[291] John Brand (1744-1806), the excellent historian of Newcastle-upon-Tyne, and author of the Popular Antiquities. He came to London in 1784, to fill the rectory of St. Mary-at-Hill. In the same year he was appointed Resident Secretary of the Society of Antiquaries, but he continued to discharge his duties in the City, and died there, suddenly, in his rectory. He was buried in the chancel of his church.
[292] The publication Flaxman indicates, and to which he wishes to subscribe, is Smith’s important “Antiquities of Westminster, the old Palace, St. Stephen’s Chapel (now the House of Commons).… Containing two hundred and forty-six engravings of topographical subjects, of which one hundred and twenty-two no longer remain.”
The reduction of the thickness of the side walls of St. Stephen’s Chapel from three feet to one foot gave additional four feet to the width of the chamber. So soon as the wainscotting was removed, it was seen that the walls were adorned with beautiful paintings of scriptural and historical subjects. The discovery excited great interest, both on account of the antiquity of the paintings, which were found to date from Edward III., and the fact that they were painted in oils and were consequently among the earliest specimens of that class of painting. Smith obtained permission to copy them. He began work each morning, as soon as it was light, and was followed so closely by the workmen that they sometimes demolished in the afternoon the painting he had copied in the morning. This task occupied him for six weeks. These valuable drawings are engraved and coloured in the Antiquities of Westminster.
[293] Edward Hussey Delaval (1729-1814) of Seaton-Delaval, Northumberland, the chemist, has a claim on the remembrance of Londoners. In 1769 he and Benjamin Franklin were commissioned to report to the Royal Society on the best means of protecting St. Paul’s from lightning. Parliament Stairs, where his house stood, was at the west end of the present Houses of Parliament, giving access to the river from Abingdon Street. Delaval, who traced his descent from the Conqueror’s standard-bearer at Hastings, died here, aged 85.

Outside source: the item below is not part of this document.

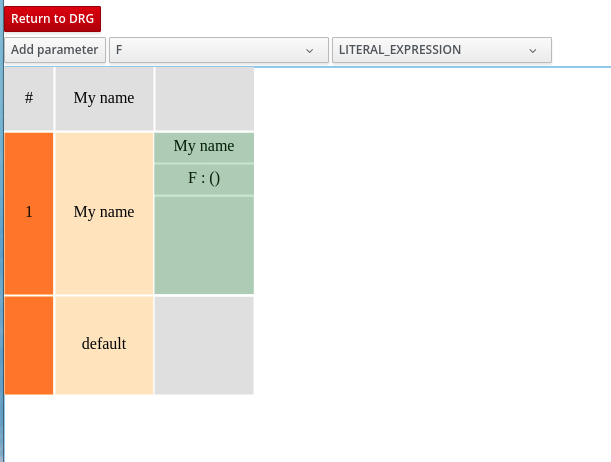
Task: Click the peach My name cell in row 1
Action: (x=104, y=212)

[294] Parliament Stairs were open several months in the summer for the accommodation of those gentlemen of Westminster School, who practise the manly and healthy exercise of rowing; the key was held by Mr. Tyrwhitt, whose servants regularly opened and closed the gates night and morning.—S.
[295] John Carter, F.R.S. (1748-1817), is airily described by Michael Bryan as “a harmless and inoffensive drudge.” He was employed by the Society of Antiquaries, and by Horace Walpole and others. His chief work, The Ancient Architecture of England, occupied him many years. Carter was enthusiastically musical, but the two operas on which he ventured are forgotten.
[296] Richard Bentley, only son of Dr. Bentley, the Master of Trinity. He designed beautiful illustrations for Walpole’s edition-de-luxe of six of Gray’s poems, including the Elegy, and gave much assistance in the architectural treatment of Strawberry Hill. Walpole was under no delusion about their joint experiments in Gothic. “Neither Mr. Bentley nor my workmen had studied the science,” he wrote to Thomas Barrett (June 5, 1788); “my house therefore is but a sketch for beginners.”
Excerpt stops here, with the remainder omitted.